I have argued that the emergence of America from World War 2, as a superpower with aspirations of global expansion and a dedication to oppose Communism wherever it deemed fit, led to its involvement in Vietnam. A refusal to withdraw in the face of defeat, in order to maintain its image as a superpower in the eyes of the world, and in fear of the Communist threat, meant an involvement that lasted over two decades. The last thirteen years of it cost 58,000 American and at least 1.5 million Vietnamese lives, as well as the destruction of millions of acres of land.

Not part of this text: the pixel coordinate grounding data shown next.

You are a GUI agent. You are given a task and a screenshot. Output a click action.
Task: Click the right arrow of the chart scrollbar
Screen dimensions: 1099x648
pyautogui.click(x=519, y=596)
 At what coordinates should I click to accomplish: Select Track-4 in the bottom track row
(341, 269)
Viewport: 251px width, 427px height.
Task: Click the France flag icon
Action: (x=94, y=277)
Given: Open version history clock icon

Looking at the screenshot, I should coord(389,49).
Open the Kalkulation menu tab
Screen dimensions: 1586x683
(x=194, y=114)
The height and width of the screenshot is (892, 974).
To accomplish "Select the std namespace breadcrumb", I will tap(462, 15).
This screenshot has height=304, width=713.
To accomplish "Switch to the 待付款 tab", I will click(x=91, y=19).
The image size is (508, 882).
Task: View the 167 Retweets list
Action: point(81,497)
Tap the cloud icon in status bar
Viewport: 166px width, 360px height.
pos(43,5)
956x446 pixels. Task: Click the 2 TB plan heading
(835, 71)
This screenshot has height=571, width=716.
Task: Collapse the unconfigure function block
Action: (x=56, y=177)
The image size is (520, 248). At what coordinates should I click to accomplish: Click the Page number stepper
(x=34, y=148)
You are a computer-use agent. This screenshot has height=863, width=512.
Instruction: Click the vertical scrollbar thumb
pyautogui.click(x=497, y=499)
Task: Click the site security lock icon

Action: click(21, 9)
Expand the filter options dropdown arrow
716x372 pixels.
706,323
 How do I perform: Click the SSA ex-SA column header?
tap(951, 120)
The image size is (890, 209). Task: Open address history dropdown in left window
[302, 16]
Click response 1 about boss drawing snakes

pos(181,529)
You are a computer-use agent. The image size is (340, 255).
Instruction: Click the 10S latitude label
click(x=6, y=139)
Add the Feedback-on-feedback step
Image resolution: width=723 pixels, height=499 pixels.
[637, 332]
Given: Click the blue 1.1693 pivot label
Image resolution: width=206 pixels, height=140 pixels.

By misjudging the resources of the Vietnamese people, and disregarding the voice of its own people, the cost paid failed to achieve the aims for America's involvement and resulted in them getting it Wrong, terribly wrong.
Bibliography
Buzzanco, R. (1999) Vietnam and the Transformation of American Life Oxford, Blackwell.
Capps, W. (1991) The Vietnam Reader New York, Routledge.
Edmonds, A. (1998) The War in Vietnam U.S.A., Greenwood Press.
Elliott, P. (1996) Vietnam Conflict and Controversy New York, Arms & Armour Press.
Kissinger, H. (2003) Ending the Vietnam War New York, Simon & Schuster.
Logevall, F. (1999) Choosing War California, University of California Press.
Prados, J. (1995) The Hidden History of the Vietnam War U.S.A., Ivan R. Dee.
Siff, E. (1999) Why the Senate Slept U.S.A., Praeger Publishers.